* _EXERCISE INSTRUCTIONS_: Revise the masonry vault paper starting with "Large-scale historical monuments" and going on through "resistance (Heyman 1966).", putting "cement mortar" wherever "lime mortar" appears.

* _READING TEXT_:
____

Civil Department JNEC, MGMU, Chh. Sambhajinagar, India

J. P. Bhandari

Civil Department JNEC, MGMU, Chh. Sambhajinagar, India

Abstract – Because the vault structure has a lot of redundancy, there are many possible equilibrium solutions. Conventional Finite Element Analysis (FEA) provides a singular solution focused on minimizing strain energy, neglecting the varying modulus of elasticity under tension and compression, as typically exhibited by masonry structures. When studying masonry vaults, it’s important to keep in mind the main properties of the material “masonry,” such as its heterogeneity, low resistance to tension, good compressive strength, and high friction coefficient. It’s also important to remember how important the overall shape is for achieving equilibrium. This study presents a structural assessment of a 9-meter Spanning Un-Reinforced Masonry (URM) vault at a library building under construction using stone and lime at Wani, Nashik, India. The primary objective is to evaluate the vault’s structural response to self-weight and superimposed loads under varying boundary conditions. The results show that changes in boundary conditions and modeling approach modify the Thrust Line, which affects load-bearing efficiency and how structural integrity is interpreted. This large variations in FEA results necessitate the need for modification in conventional FEA to incorporate different material behavior in tension and compression, and also gives necessary insight on effect of modelling strategy on stability study

Keywords – Vault, Finite Element, Manonry, Thrust Line, FETLA

  1. INTRODUCTION

    Large-scale historical monuments frequently have masonry structures. Iconic structures include the Gothic Ribbed Vaults of European Cathedrals, the Pantheon and the Basilica of Maxentius, Rome, alongside India’s colossal dome at the Global Vipassana Pagoda demonstrate the versatility and longevity of URM structures over centuries. These are typically constructed using materials like stone, brick, and lime mortar, which exhibit high compressive strength but negligible tensile resistance (Heyman 1966).

____

* _RECORDED DATA_:
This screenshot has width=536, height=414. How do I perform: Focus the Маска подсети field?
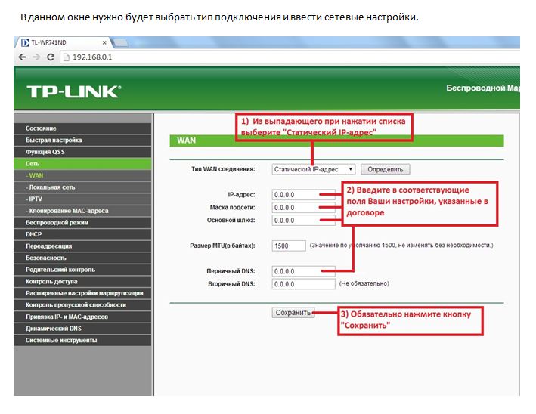pyautogui.click(x=296, y=207)
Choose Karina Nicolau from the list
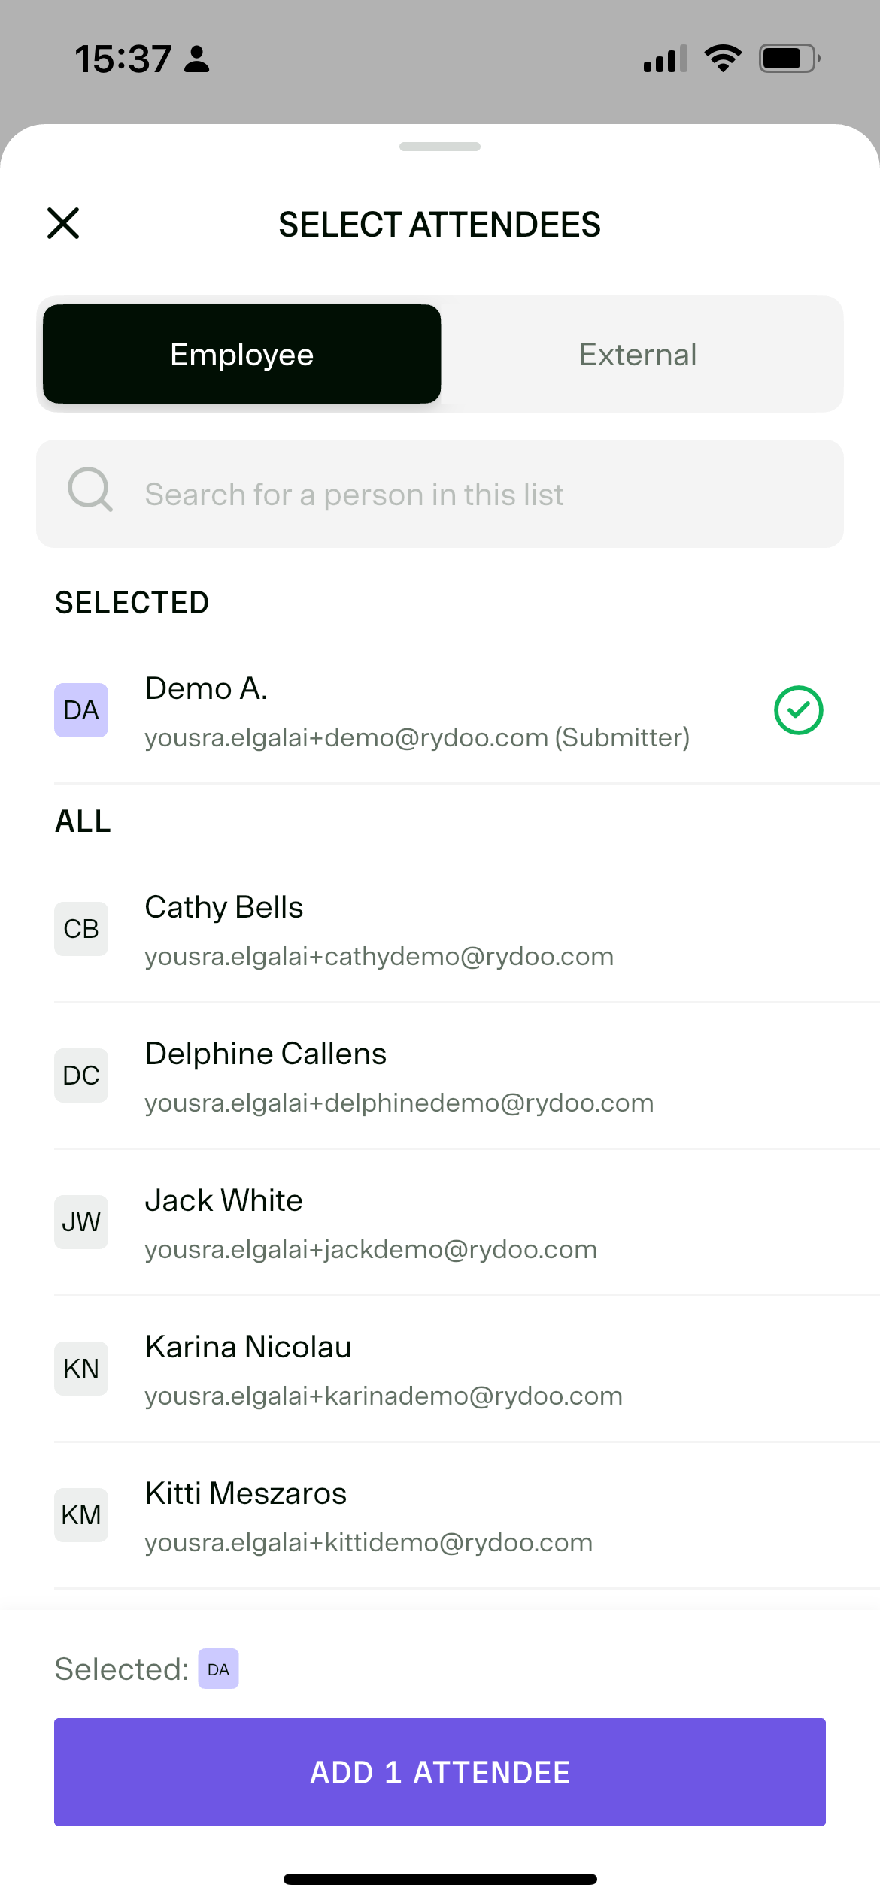 (467, 1370)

____

* _RESPONSE_:
Large-scale historical monuments frequently have masonry structures. Iconic structures include the Gothic Ribbed Vaults of European Cathedrals, the Pantheon and the Basilica of Maxentius, Rome, alongside India’s colossal dome at the Global Vipassana Pagoda demonstrate the versatility and longevity of URM structures over centuries. These are typically constructed using materials like stone, brick, and cement mortar, which exhibit high compressive strength but negligible tensile resistance (Heyman 1966).